Saved data entries
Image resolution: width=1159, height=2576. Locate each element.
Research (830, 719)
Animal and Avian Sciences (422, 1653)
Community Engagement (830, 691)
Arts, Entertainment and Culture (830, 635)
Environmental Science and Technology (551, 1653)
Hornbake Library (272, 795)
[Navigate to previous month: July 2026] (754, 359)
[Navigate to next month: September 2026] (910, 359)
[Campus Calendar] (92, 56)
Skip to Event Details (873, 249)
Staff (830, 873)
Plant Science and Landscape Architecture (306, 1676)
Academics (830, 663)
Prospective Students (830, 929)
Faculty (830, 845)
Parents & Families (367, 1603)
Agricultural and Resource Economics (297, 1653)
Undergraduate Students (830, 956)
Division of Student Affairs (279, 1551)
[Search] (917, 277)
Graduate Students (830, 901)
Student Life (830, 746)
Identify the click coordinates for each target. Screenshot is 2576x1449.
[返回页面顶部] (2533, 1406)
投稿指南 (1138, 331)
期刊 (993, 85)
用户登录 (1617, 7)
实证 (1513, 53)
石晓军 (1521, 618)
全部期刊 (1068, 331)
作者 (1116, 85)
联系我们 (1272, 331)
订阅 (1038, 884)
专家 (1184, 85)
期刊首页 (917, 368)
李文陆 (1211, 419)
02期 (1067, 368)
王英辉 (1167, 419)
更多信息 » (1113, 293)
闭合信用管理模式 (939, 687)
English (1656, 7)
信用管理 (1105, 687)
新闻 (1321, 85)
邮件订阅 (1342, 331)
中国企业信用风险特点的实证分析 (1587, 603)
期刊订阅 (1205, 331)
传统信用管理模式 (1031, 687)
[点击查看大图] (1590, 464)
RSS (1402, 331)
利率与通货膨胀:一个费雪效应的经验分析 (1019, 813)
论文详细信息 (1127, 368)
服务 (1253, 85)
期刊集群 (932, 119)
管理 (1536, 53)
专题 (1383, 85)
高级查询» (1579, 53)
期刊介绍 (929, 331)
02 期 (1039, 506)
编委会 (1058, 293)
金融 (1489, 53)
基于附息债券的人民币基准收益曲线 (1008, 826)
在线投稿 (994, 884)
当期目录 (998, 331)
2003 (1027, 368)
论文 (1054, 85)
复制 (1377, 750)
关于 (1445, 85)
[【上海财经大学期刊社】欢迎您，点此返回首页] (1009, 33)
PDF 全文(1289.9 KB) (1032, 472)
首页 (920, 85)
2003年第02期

*WORK REQUIRED*. All of the entries need to be reproduced exactly; please write them out.

*RESULT OF THE TASK*.
Image resolution: width=1159, height=2576. Locate each element.
Research (830, 719)
Animal and Avian Sciences (422, 1653)
Community Engagement (830, 691)
Arts, Entertainment and Culture (830, 635)
Environmental Science and Technology (551, 1653)
Hornbake Library (272, 795)
[Navigate to previous month: July 2026] (754, 359)
[Navigate to next month: September 2026] (910, 359)
[Campus Calendar] (92, 56)
Skip to Event Details (873, 249)
Staff (830, 873)
Plant Science and Landscape Architecture (306, 1676)
Academics (830, 663)
Prospective Students (830, 929)
Faculty (830, 845)
Parents & Families (367, 1603)
Agricultural and Resource Economics (297, 1653)
Undergraduate Students (830, 956)
Division of Student Affairs (279, 1551)
[Search] (917, 277)
Graduate Students (830, 901)
Student Life (830, 746)
Identify the click coordinates for each target. Screenshot is 2576x1449.
[返回页面顶部] (2533, 1406)
投稿指南 (1138, 331)
期刊 (993, 85)
用户登录 (1617, 7)
实证 (1513, 53)
石晓军 (1521, 618)
全部期刊 (1068, 331)
作者 (1116, 85)
联系我们 (1272, 331)
订阅 (1038, 884)
专家 (1184, 85)
期刊首页 (917, 368)
李文陆 (1211, 419)
02期 (1067, 368)
王英辉 (1167, 419)
更多信息 » (1113, 293)
闭合信用管理模式 (939, 687)
English (1656, 7)
信用管理 (1105, 687)
新闻 (1321, 85)
邮件订阅 (1342, 331)
中国企业信用风险特点的实证分析 (1587, 603)
期刊订阅 (1205, 331)
传统信用管理模式 (1031, 687)
[点击查看大图] (1590, 464)
RSS (1402, 331)
利率与通货膨胀:一个费雪效应的经验分析 (1019, 813)
论文详细信息 (1127, 368)
服务 (1253, 85)
期刊集群 (932, 119)
管理 (1536, 53)
专题 (1383, 85)
高级查询» (1579, 53)
期刊介绍 (929, 331)
02 期 (1039, 506)
编委会 (1058, 293)
金融 (1489, 53)
基于附息债券的人民币基准收益曲线 (1008, 826)
在线投稿 (994, 884)
当期目录 (998, 331)
2003 (1027, 368)
论文 (1054, 85)
复制 (1377, 750)
关于 (1445, 85)
[【上海财经大学期刊社】欢迎您，点此返回首页] (1009, 33)
PDF 全文(1289.9 KB) (1032, 472)
首页 (920, 85)
2003年第02期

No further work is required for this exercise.